(Extracted data Opens)

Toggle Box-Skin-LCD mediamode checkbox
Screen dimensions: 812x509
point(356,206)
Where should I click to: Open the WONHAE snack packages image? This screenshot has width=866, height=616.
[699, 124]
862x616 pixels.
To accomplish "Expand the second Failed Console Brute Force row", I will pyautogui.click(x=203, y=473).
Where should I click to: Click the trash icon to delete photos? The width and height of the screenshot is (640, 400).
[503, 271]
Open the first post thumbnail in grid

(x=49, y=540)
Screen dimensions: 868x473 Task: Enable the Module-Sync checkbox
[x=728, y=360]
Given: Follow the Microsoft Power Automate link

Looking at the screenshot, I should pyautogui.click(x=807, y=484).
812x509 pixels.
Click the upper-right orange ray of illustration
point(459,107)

(Extracted data Closes)
(Extracted data Opens)

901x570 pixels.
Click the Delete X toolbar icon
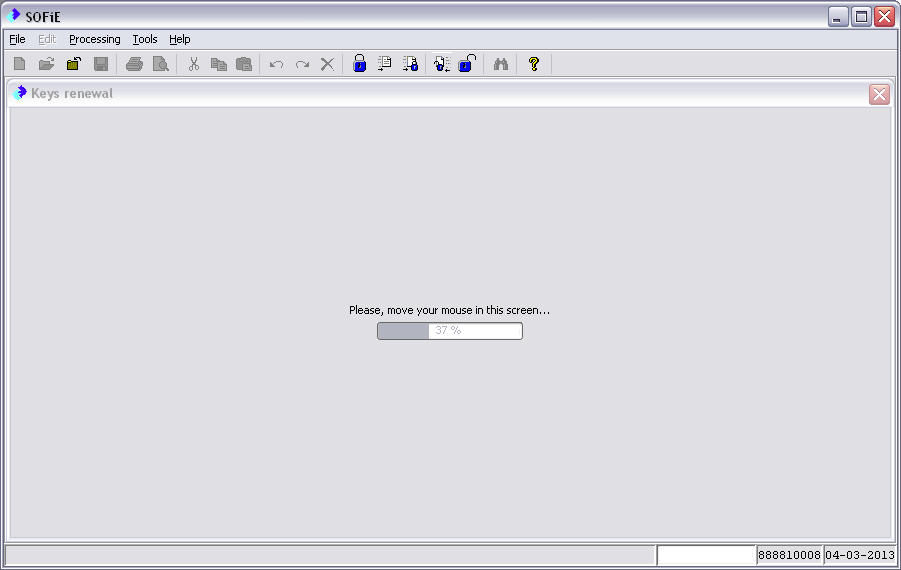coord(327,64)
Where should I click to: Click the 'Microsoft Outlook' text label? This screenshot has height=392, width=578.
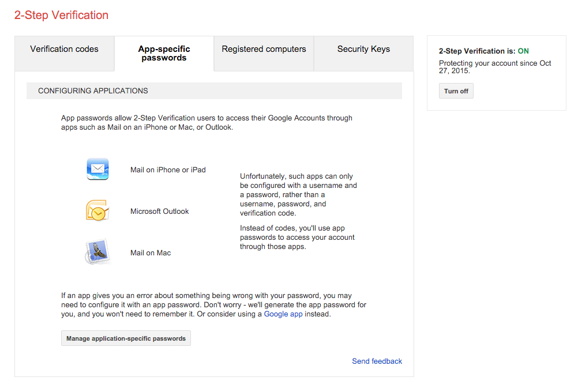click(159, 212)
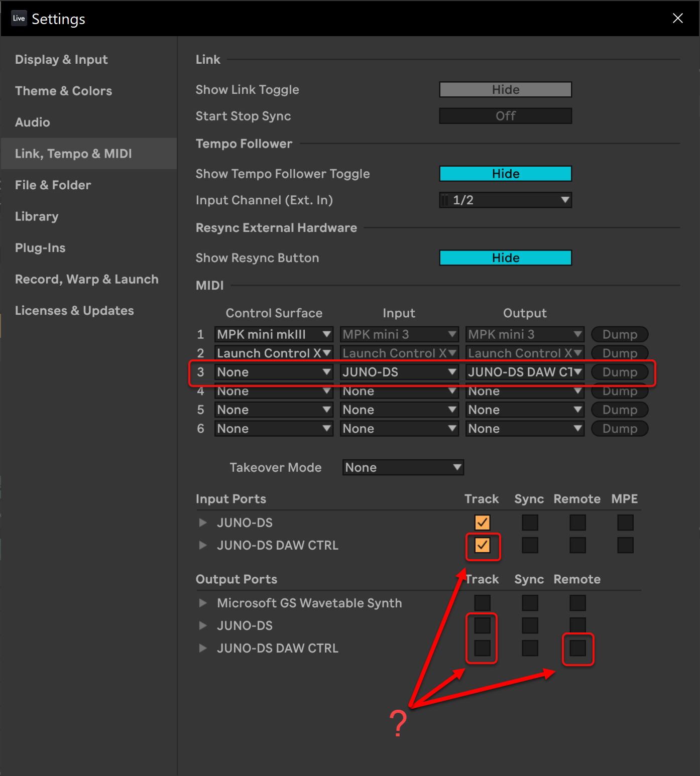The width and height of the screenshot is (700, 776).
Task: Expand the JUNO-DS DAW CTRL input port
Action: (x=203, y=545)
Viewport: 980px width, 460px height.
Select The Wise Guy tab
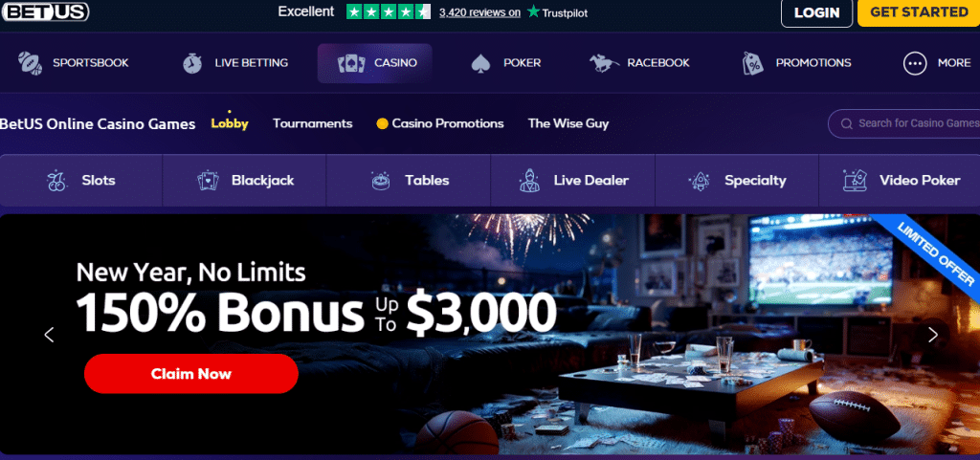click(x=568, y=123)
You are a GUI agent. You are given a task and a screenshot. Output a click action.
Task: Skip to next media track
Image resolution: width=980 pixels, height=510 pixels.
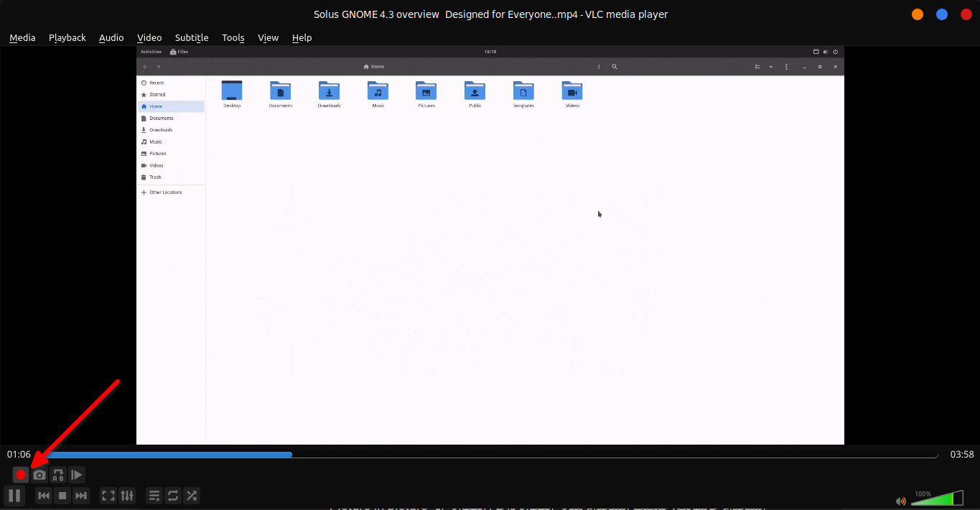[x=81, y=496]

(Extracted data Closes)

→ Goal of the exercise
Look above for the line containing "Where should I click to: Open" and the line containing "812x509 pixels.". Transcribe both, with the lines between them, exactly.

→ Exercise result
Where should I click to: Open the WONHAE snack packages image? This screenshot has width=866, height=616.
[699, 124]
862x616 pixels.
To accomplish "Expand the second Failed Console Brute Force row", I will pyautogui.click(x=203, y=473).
Where should I click to: Click the trash icon to delete photos? The width and height of the screenshot is (640, 400).
[503, 271]
Open the first post thumbnail in grid

(x=49, y=540)
Screen dimensions: 868x473 Task: Enable the Module-Sync checkbox
[x=728, y=360]
Given: Follow the Microsoft Power Automate link

Looking at the screenshot, I should pyautogui.click(x=807, y=484).
812x509 pixels.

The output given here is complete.